* **Problem description**: Going from the top of the data below, give again each line through the one containing "Disable Download new", both ends kept.

━━━━━━

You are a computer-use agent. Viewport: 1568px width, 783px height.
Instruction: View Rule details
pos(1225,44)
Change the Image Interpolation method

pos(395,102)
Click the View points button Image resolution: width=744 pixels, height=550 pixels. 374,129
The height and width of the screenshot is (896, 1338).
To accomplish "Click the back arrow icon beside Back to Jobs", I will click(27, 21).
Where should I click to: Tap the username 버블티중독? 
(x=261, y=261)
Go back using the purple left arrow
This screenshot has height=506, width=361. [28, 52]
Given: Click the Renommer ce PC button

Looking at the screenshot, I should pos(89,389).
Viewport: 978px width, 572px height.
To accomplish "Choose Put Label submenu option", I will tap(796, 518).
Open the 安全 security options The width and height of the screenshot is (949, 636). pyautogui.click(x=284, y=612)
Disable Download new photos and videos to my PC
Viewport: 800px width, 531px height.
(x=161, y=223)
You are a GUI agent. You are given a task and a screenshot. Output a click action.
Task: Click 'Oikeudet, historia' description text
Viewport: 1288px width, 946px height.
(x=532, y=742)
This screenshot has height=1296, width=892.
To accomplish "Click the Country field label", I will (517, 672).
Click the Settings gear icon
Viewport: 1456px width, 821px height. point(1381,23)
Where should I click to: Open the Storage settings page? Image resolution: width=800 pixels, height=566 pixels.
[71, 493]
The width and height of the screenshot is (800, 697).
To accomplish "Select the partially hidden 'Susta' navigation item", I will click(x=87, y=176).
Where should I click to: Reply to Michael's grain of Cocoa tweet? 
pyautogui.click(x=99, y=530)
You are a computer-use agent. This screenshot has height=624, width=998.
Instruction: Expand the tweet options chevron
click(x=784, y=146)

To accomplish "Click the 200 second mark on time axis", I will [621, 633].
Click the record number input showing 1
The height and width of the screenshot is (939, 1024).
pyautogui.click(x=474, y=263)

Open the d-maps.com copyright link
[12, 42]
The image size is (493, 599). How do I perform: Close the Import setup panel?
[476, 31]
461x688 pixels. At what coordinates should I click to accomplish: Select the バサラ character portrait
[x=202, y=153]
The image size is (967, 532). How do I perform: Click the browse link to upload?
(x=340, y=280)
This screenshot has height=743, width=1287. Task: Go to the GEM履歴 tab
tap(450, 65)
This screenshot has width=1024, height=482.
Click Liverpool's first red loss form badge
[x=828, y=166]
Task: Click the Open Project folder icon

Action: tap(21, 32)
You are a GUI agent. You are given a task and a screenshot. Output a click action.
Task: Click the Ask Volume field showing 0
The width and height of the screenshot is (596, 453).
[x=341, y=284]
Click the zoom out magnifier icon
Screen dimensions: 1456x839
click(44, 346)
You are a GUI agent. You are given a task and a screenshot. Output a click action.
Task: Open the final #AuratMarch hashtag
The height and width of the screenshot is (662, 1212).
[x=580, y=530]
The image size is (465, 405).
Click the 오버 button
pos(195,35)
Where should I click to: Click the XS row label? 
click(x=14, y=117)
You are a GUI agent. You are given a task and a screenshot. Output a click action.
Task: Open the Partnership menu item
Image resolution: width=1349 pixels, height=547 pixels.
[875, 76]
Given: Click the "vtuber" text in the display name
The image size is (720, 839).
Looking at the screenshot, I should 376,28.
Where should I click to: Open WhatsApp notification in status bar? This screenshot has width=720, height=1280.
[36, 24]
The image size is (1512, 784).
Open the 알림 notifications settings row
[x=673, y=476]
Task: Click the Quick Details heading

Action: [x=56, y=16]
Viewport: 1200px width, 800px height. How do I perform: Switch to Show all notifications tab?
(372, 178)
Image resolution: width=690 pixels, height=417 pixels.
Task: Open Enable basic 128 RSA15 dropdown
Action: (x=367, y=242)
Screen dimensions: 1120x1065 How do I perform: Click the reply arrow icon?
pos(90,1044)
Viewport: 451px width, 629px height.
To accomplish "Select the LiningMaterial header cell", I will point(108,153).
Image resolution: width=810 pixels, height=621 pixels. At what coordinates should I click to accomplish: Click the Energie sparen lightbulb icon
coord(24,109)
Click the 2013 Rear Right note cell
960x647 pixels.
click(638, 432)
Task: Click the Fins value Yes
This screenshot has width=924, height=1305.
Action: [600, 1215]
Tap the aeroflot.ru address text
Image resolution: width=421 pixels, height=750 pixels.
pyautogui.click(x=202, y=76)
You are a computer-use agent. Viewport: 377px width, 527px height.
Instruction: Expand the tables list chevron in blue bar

━━━━━━

* **Final answer**:
You are a computer-use agent. Viewport: 1568px width, 783px height.
Instruction: View Rule details
pos(1225,44)
Change the Image Interpolation method

pos(395,102)
Click the View points button Image resolution: width=744 pixels, height=550 pixels. 374,129
The height and width of the screenshot is (896, 1338).
To accomplish "Click the back arrow icon beside Back to Jobs", I will click(27, 21).
Where should I click to: Tap the username 버블티중독? 
(x=261, y=261)
Go back using the purple left arrow
This screenshot has height=506, width=361. [28, 52]
Given: Click the Renommer ce PC button

Looking at the screenshot, I should pos(89,389).
Viewport: 978px width, 572px height.
To accomplish "Choose Put Label submenu option", I will tap(796, 518).
Open the 安全 security options The width and height of the screenshot is (949, 636). pyautogui.click(x=284, y=612)
Disable Download new photos and videos to my PC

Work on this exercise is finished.